Identification of amyloid β-peptide responsive genes by cDNA microarray technology: Involvement of RTP801 in amyloid β-peptide toxicity

Abstract

Amyloid β-peptide (Aβ), a causative molecule in the pathogenesis of Alzheimer's disease and the main component of senile plaques, is known to be neurotoxic in vitro and in vivo. The mechanisms involved in this Aβ-mediated neurotoxicity are not fully understood, although there is evidence to suggest the involvement of oxidative stress, alterations in calcium homeostasis, and/or of CDK activators. Many studies have suggested that Aβ may exert its toxic effect via the activation of transcription factors. Therefore, we investigated Aβ- responsive genes in human neuroblastoma CHP134 cells using 3.1K human DNA microarrays.

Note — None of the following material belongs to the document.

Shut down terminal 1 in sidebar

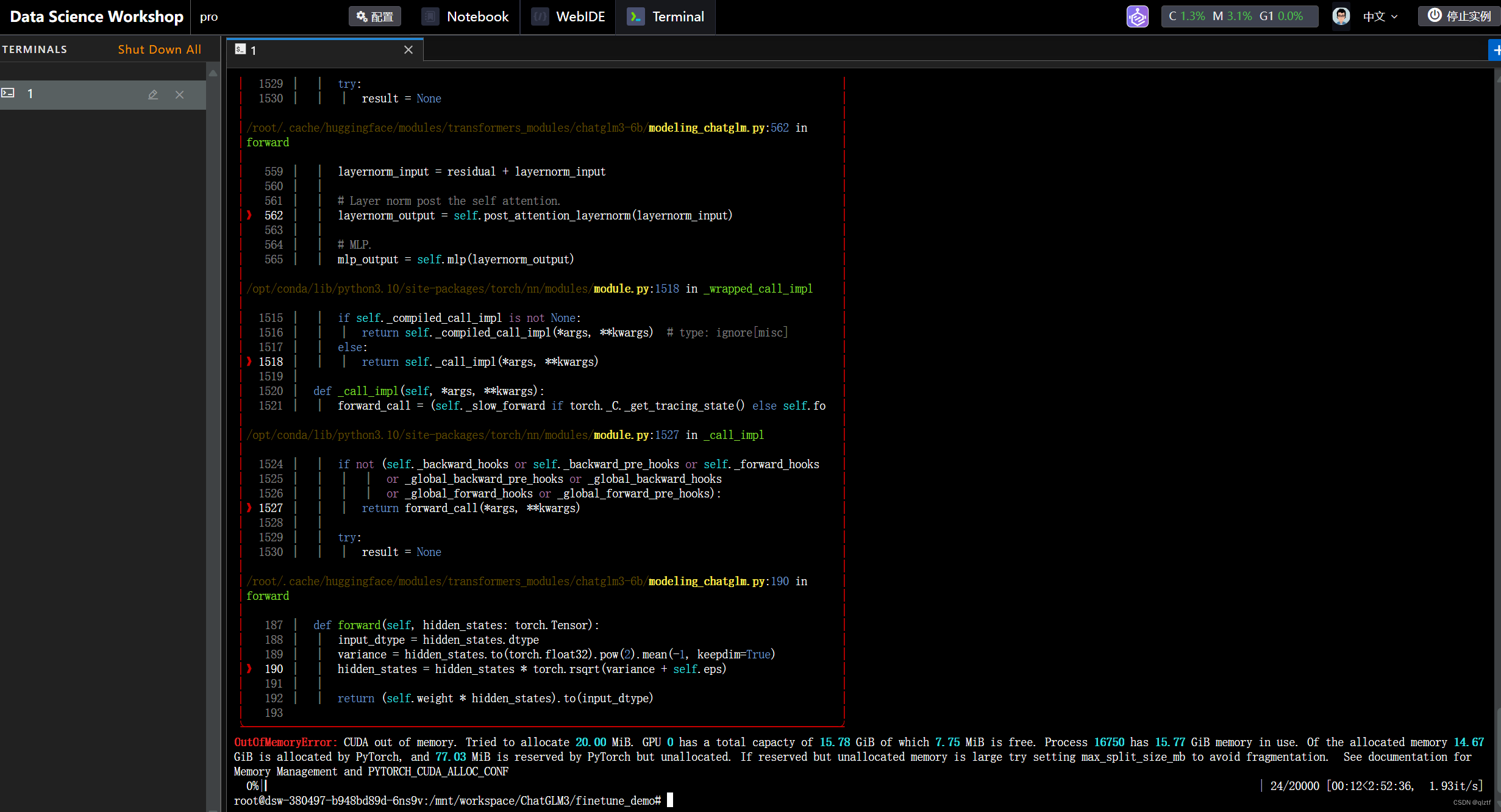click(179, 94)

Among the several genes overexpressed or repressed by Aβ, RTP801, Hi95/sestrin 2, and stanniocalcin 2 were confirmed to be Aβ-mediated overexpression in the cells by semiquantitative RT-PCR. Transient expression of the sense RTP801 gene in CHP134 cells increased sensitivity to Aβ cytotoxicity and the expression of the antisense RTP801 gene protected the cells from the Aβ toxicity. These results suggest that RTP801 might play important roles in Aβ toxicity and the pathogenesis of Alzheimer's disease.